There will be a new number billed to Port Huron taxpayers this summer to cover garbage pickup.

But whether it’ll mean a cost increase or decrease will vary.

Under the proposed budget for the next fiscal year, beginning July 1, the city is transitioning to a flat $285 fee, replacing a long-held millage for trash collection. The switch comes amid a spike in cost for the city’s next five-year collection agreement with Emterra Environmental USA that’s close to 45% higher than its soon-to-expire contract.

Port Huron City Manager James Freed said a big motivation for the fee — an arrangement that’ll drop a $20 recycling fee but still include the service, as well as leaf pickup — was to make the collection cost more equitable among property owners.

“For most people, it’ll be about a wash. For some people, it’ll go up. For some, it’ll go down,” he said in an interview Thursday.

Emterra Environmental collection staffers Jermaine Miller and Joe Crew pause a moment curbside on Minnie Street on Thursday, May 4, 2023, in Port Huron.

Currently, a 2.7845-mill tax levies roughly $2,077,000 annually for refuse collection.

Officials said the challenge becomes covering the new Emterra contract long term, as its annual cost would rise from $2.6 million to $2.9 million without a change in payment mechanism.

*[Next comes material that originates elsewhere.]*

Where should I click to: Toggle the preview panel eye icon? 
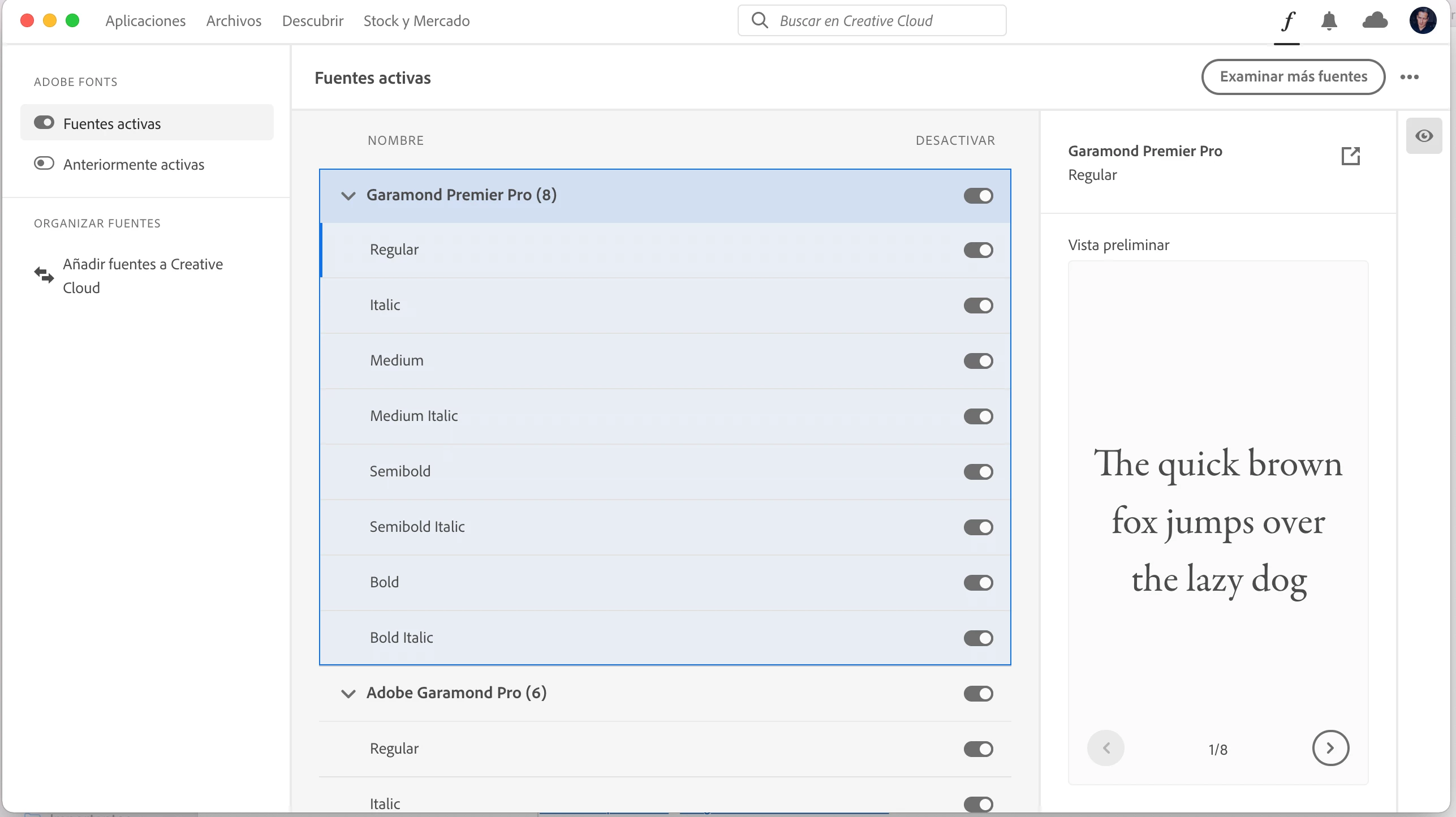(x=1424, y=136)
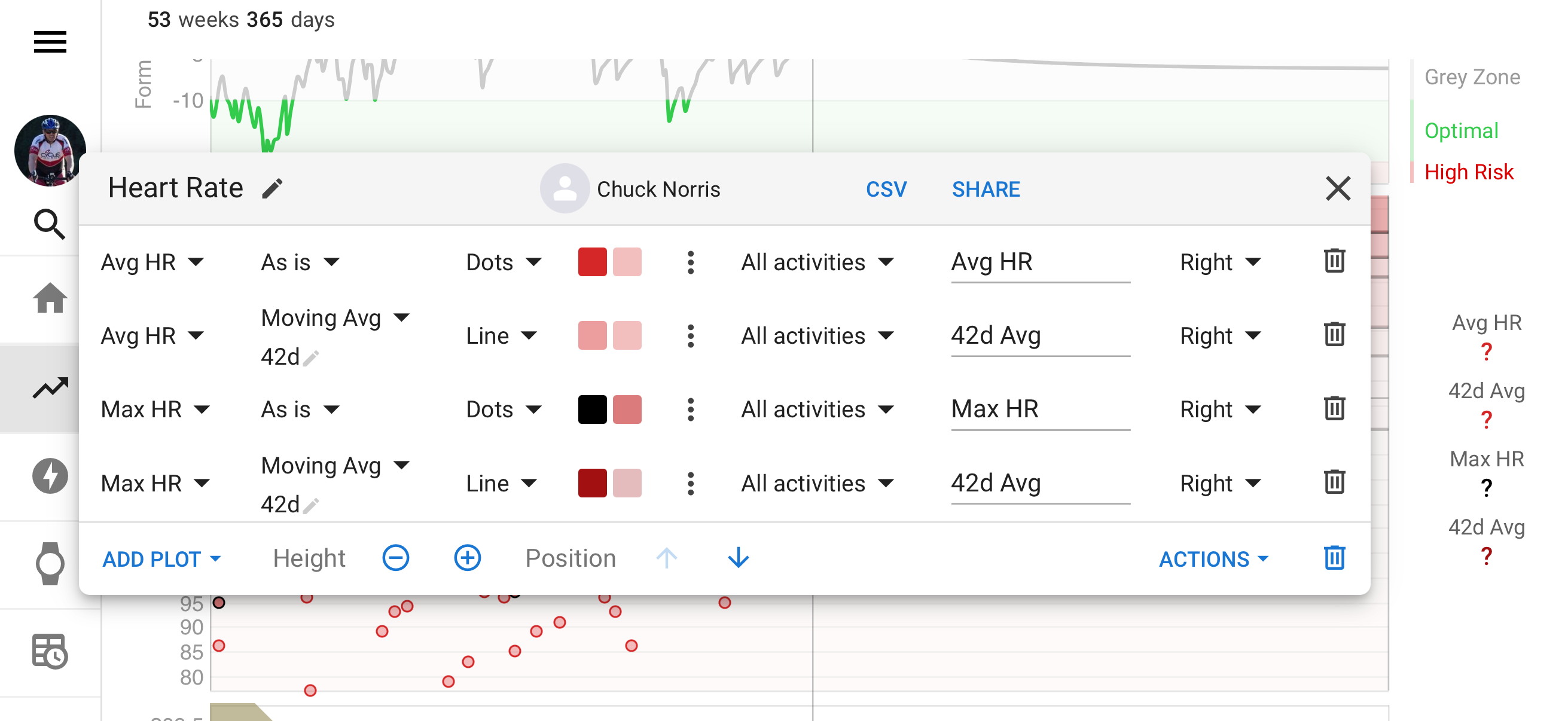This screenshot has height=721, width=1568.
Task: Click the Max HR label text field
Action: coord(1039,410)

Under that model, according to the city, there would be a deficit of $530,481 after the first year and $885,958 in the fifth year.

Meanwhile, the $285 fee is based on a parcel count totaling over 9,900 and a $2.8 million first-year budget.

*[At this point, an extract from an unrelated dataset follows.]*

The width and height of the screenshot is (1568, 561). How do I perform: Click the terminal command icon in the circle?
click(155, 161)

In talking about leveling the playing field, Freed pointed to a range of current and former city officials, whose personal payments have ranged from under $100 a year up into the thousands depending on the assessment and purchase date of their home.

“You want to talk about equity? Bob Mosurak’s going to pay $130 more,” he said of the city councilman.

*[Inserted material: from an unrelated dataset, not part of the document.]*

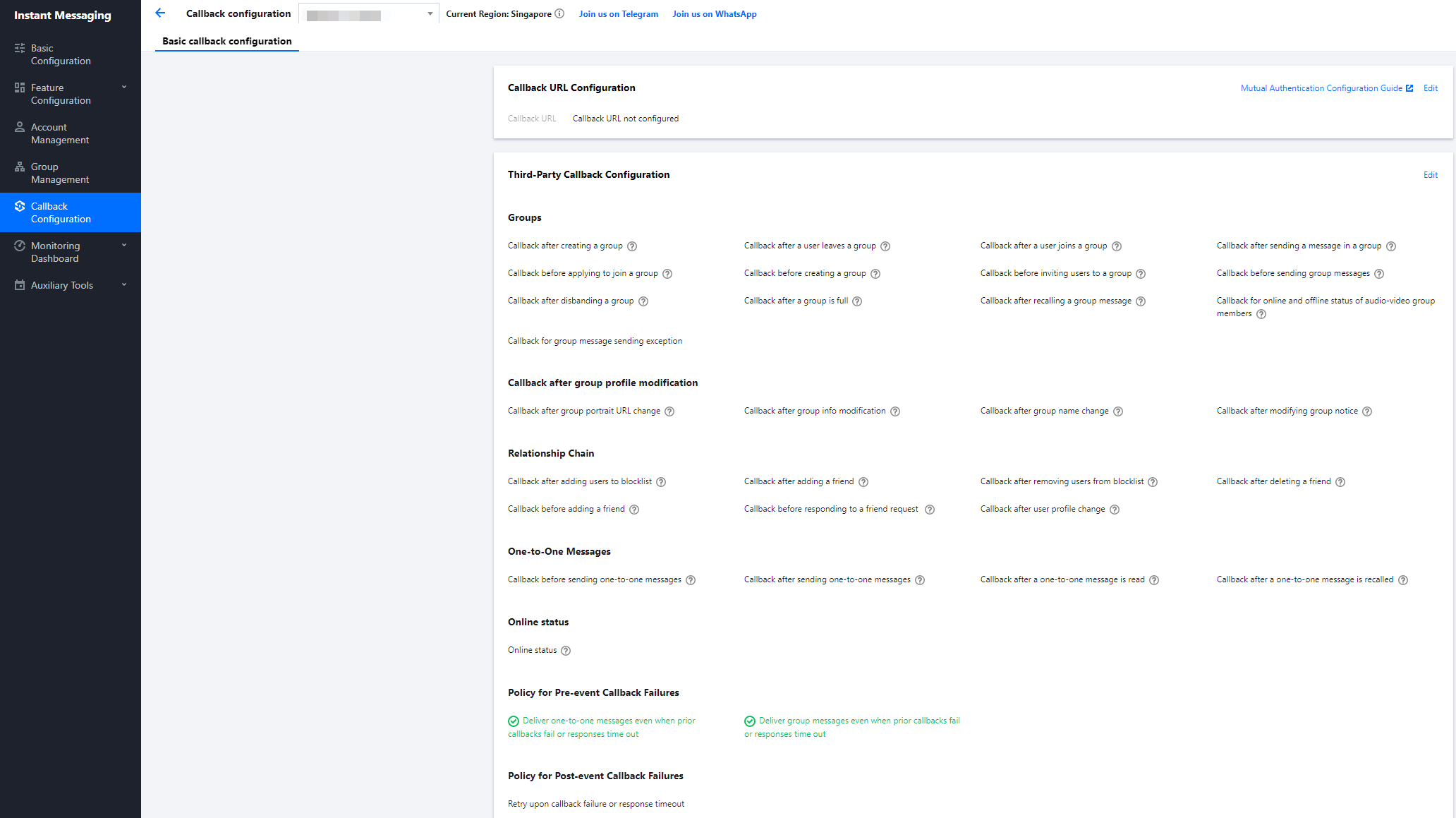The image size is (1456, 818).
Task: Click help icon beside 'Callback before sending group messages'
Action: click(x=1379, y=274)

“For folks who bought their house (decades) ago, they’re under Prop A and they’re capped. So, like if you buy a house for 50,000 in the ‘80s, and now it’s worth 150, you’re paying on the 50,000,” Freed added. “… That’s the problem. The millage, I mean back then, environmental laws have changed (since), and tip fees (at landfills) have gone up.”

Joe Crew tosses trash into the back of an Emterra Environmental truck on Thursday, May 4, 2023, on Minnie Street in Port Huron.

More on Port Huron's refuse collection

Port Huron City Council members OK’d the next $14 million contract with Emterra in February on the heels of complaints from the previous leaf pickup season.

The five-year contract will also maintain unlimited solid waste collection and weekly yard waste pickup. But it’ll newly limit bulk pickup to one item a week.

Emterra’s current contract has cost $9.6 million total. The city first privatized refuse collection in the 1990s.

Officials have blamed the rise in collection costs around the state and country on the worker shortage, equipment costs, and other fees.

Freed said they compared costs to the arrangements in neighboring communities in setting Port Huron’s new one.

Later, during a budget workshop with council members, he wagered other communities haven’t had to renew their refuse collection contracts, and therefore, hadn’t yet encountered the impact of rising costs too severely.

And unlike Port Huron, Freed said some of its neighbors don’t include leaf pickup.

“When you’re comparing with these communities that are adjacent to us, (multiple) can burn their leaves,” said Mayor Pauline Repp. Port Huron, she said, first banned leaf burning in the 1980s.

Freed said the city can’t opt back in under state law.

Repp added there’d been complaints from residents about leaf burning because of allergies, asthma, and other conditions they experienced.

“Then, you can’t open our windows. You can’t go outside. I remember, it was a lot,” she said. If it were allowed, “we would have more fire calls most definitely.”

City Council has a public hearing set for Monday’s meeting, which begins at 7 p.m. at the Municipal Office Center, 100 McMorran Blvd., for residents to comment on the proposed document. The document itself can be viewed at www.porthuron.org/opengovernment.